- _EXERCISE REQUIREMENTS_:
**a.** In the interview about filming in Heunghae, how long did the shoot in the countryside last?
**b.** Condense the paragraph beginning "When we were there shooting" from the interview about filming in Heunghae into a shorter version that keeps its main facts.
**c.** Continue the interview about filming in Heunghae past its last sentence.

- _EXTRACT PROVIDED_:
- Opening Delimiter -

When you got Bin and Jin in Heunghae, when you finally saw your footage — how it's framed in such a way as to evoke childhood, and in that setting — did this evoke your own memories? Or had the sensibility of the place changed? How close was it to the images you held in your mind?

Heunghae is pretty much the same as back in the seventies. When we went there to shoot, I thought, “Wow this is very similiar to what I remember of the market, the center of the town.” It was a little eerie, but the thing about shooting is that I was only able to concentrate on that day. It was moment-by-moment, day-by-day. I hardly had any time to reflect. It really came back to me when I was editing the footage. I said, “Wow, this is insane. Why did I think that I wanted to shoot this film in my hometown?”

When we were there shooting, it was actually a peaceful and wonderful experience. All the crew and cast just loved being in this country village. Everybody walked to the set. We had great food. The shooting hours were not that long, because of the kids. Almost all the members of the crew gained weight. We had a very peaceful shooting time of three weeks in the countryside, although it was really intense when the kids were on set and we were shooting. It was really focused. By the time the end of the shoot came along, when they go to the grandparents' farm — we shot sequentially, according to the locations — when you see them onscreen and they look exhausted, they're actually extremely exhausted. We didn't have to worry about any makeup.

The fact that, for example, when the kids are exhasted on the screen, they're exhausted in life, that would make anybody think of documentary filmmaking. It's capturing what's actually there. “Documentary-style” is a word I've often seen brought up in association with your two feature films so far. How documentary-like do you think of your own films as being? I think I've read you say that you would like to make documentaries but don't consider yourself suited to them.

I tried to make a documentary film in Iceland when we used to live there. I just felt lke an intruder in peoples' lives. It was frustrating for me to document somebody who's a real person and capture their real life on the screen for my sake. I couldn't help but try to manipulate them in some way. I found it really, really difficult. I realized that's not something I'm good at.

I do like the sense of creating a space for rmy characters. I like writing fictional stories and creating this fictional space, or a space based on my memory, and planting people there. I have them say things I've written, and see if they could exist in the space, and have a camera to capture that. Maybe that's how I view acting, in a sense that when I see really amazing acting onscreen is when I really believe this person exists for that hour and a half in the space. That's how I view filmmaking.

- Closing Delimiter -

- _DATA EXTRACTS_:
- Opening Delimiter -

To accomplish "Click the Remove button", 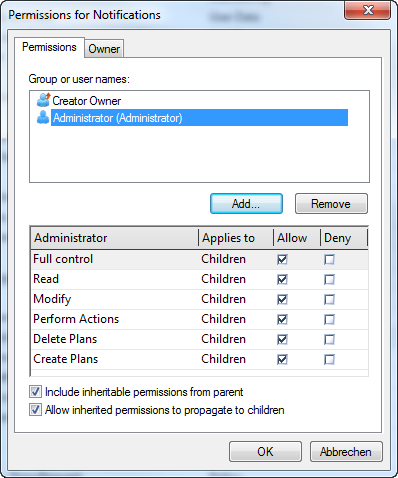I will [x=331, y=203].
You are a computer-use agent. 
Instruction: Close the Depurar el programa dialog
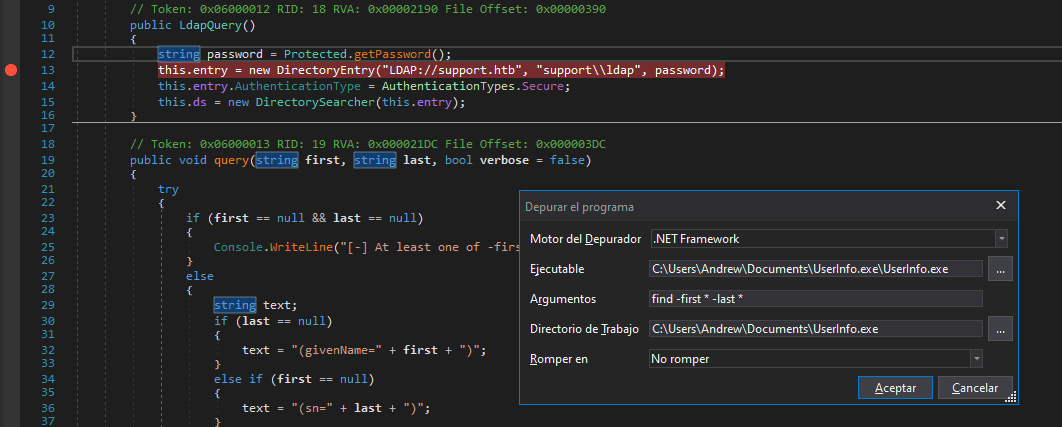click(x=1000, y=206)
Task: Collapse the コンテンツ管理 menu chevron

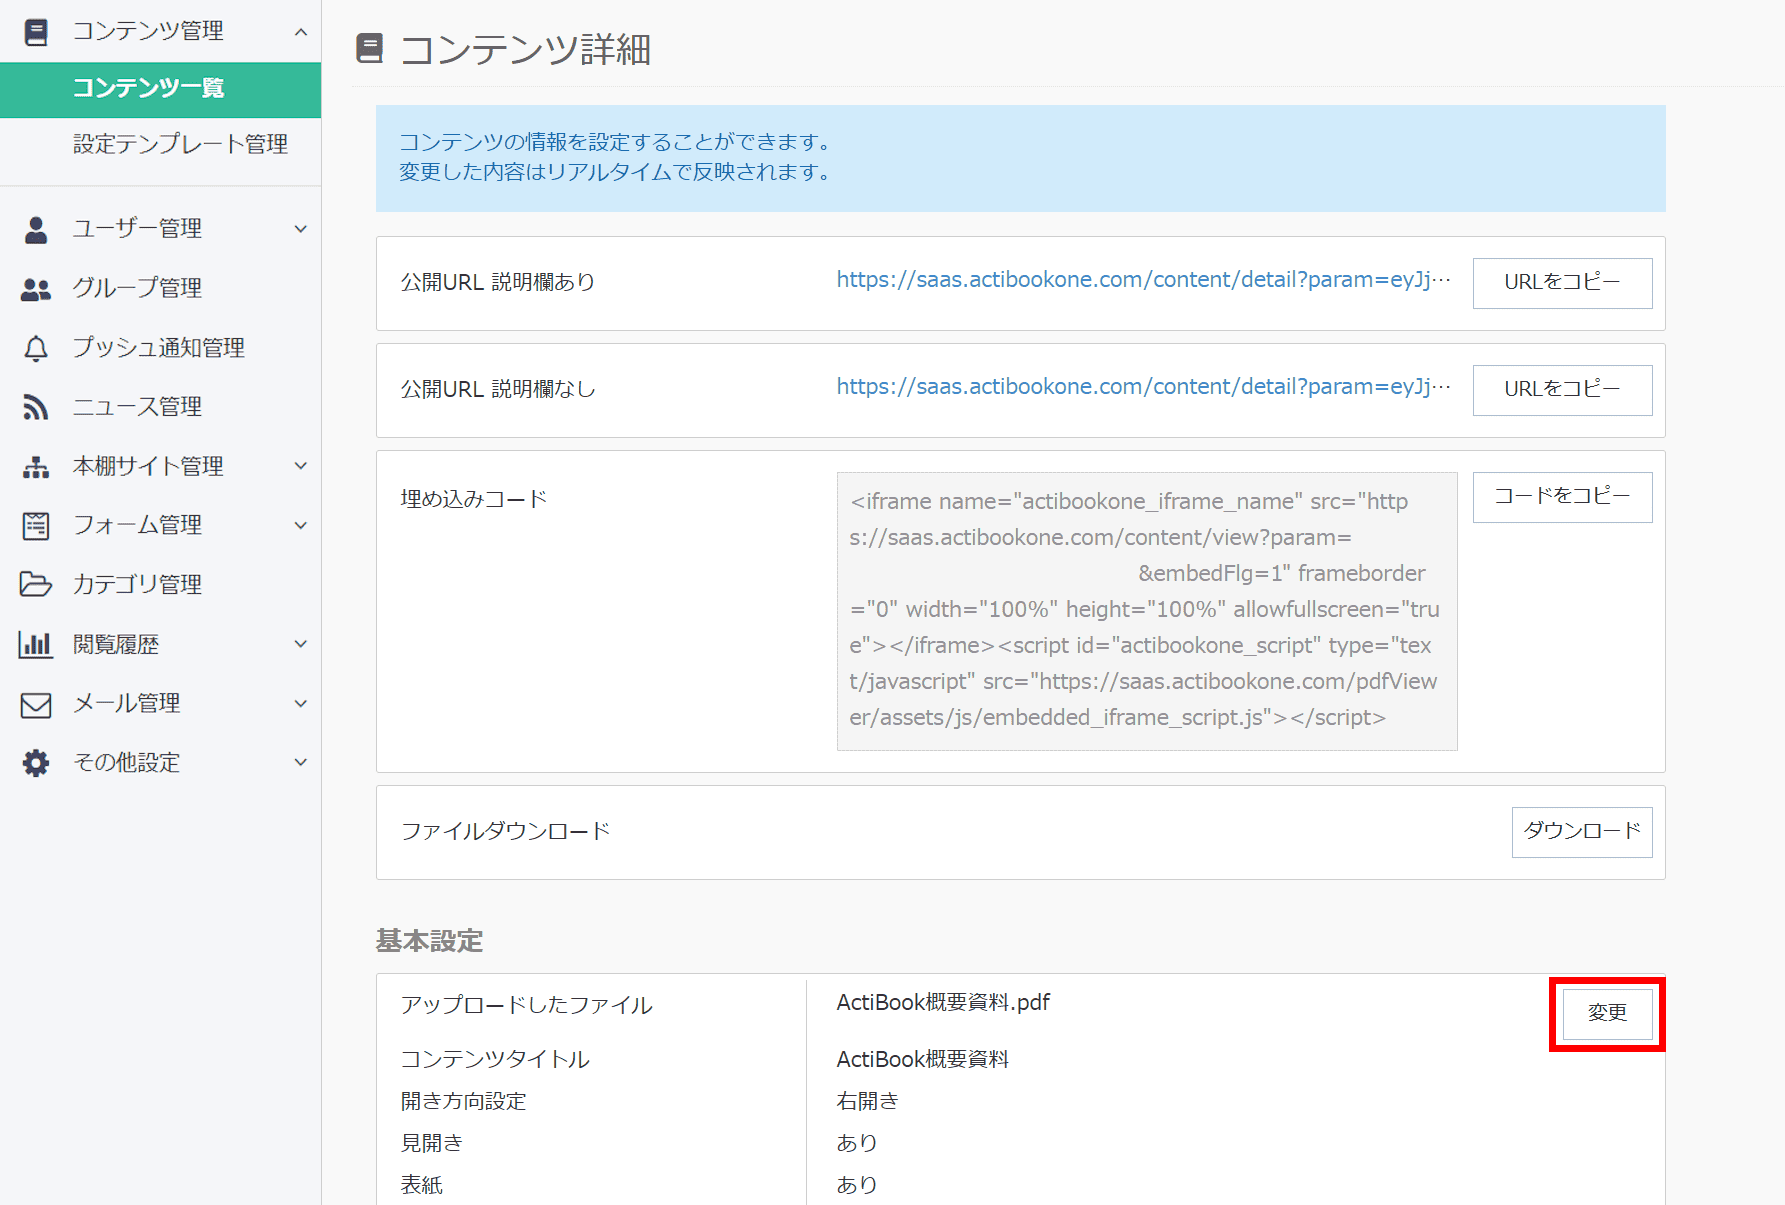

- Closing Delimiter -

- _EXERCISE RESULTS_:
**a.** Three weeks.

**b.** The shoot was peaceful: cast and crew loved the village, walked to the set, ate well and worked short hours because of the kids, so nearly everyone gained weight. The three weeks were intense and focused whenever the kids were on set. Because scenes were shot in order by location, the kids really were exhausted by the grandparents' farm scenes, so no makeup was needed.

**c.**
The concept of creating a space, this is something I find extremely interesting. I don't always hear filmmakers talk in those terms. Often, it'll be more like they're creating a piece of furniture, something they make in a more linear fashion. They know how it's going to be. They're going through a sequence of steps that they've pre-defined. It's not necessarily about space creation. How do you think that effects the experience of the viewer, the look and feel, what they call the “music” of the film?

When I was at the Chicago Art Institute, I studied performance art and installation art. For me, space is very important in life and making anything related to performance. I feel like if somebody is on set and not feeling comfortable, there's something wrong, and it will carry through. I don't think you can pretend to feel comfortable when you're not. That's really important, and particularly in the film I like to do, which has a lot of close-ups. It would become apparent if the person acting in my film is not comfortable in the space that's been created. For me, that's a number-one priority.

The movement of the actor or character in space is very important; it communicates far more than what the person says. That also comes from the way I was brought up, when I came to the states when I was eleven or twelve. I didn't understand the language, so what I understood was expressions and body language. Part of communicating is through our gestures or body and expressions, or subtle things you wouldn't say directly. The space and the environment a person is placed in has a lot to do with how that person communicates. Does that make sense?

It does make sense, and your focus on non-verbal communication is interesting because — it's something one can't help but notice about your two films, that there's not a whole lot of dialogue in them. That's to their advantage, with the style of them. Does that relative lack of dialogue come out of what you've just described?

Yeah, because if things are communicated through non-verbal ways, then there's no need to say the words. Especially if you're watching a film; it's a visual medium, so you could see and you could sense a certain things a lot more than just listening.

Kim4 The background of performance art and of installation art — considering that as somewhat of an uncommon place for a feature filmmaker to come from, how hard is that transition? I don't see people make it a lot.

I guess not, but for me it seemed fluid. I was doing performance art and I was doing experimental films and videos so I could project them in my pieces. I mainly would do experimental films, because it was much more manageable after I went to New York. Then my husband was shooting his film in Iceland, and I worked on that film. It was just Brad and myself and a [director of photography]. After I saw him make the film, a light bulb went in my head. I'm like, “That looks easy! I could do that! You just need one more person!”

That's when I started to write In Between Days, in Iceland. At that time, I was completely clueless. I thought I could do it, and the most difficult aspect of it, for me, was writing the script. I do find that my weakest point is writing. After I made In Between Days, I wanted to do Treeless. Although Treeless was something I wanted to do for a very long time, I felt that I didn't have enough skills or experience or knowledge to make a film like this. I had to see how I'd do on In Between Days, and that was a great learning experience for me.

If I could add just one thing for young filmmakers out there: it's really important to edit your own film. I have to say, it took me eight or nine months to do it, but the whole experience of it was like going to film school. That's what I recommend.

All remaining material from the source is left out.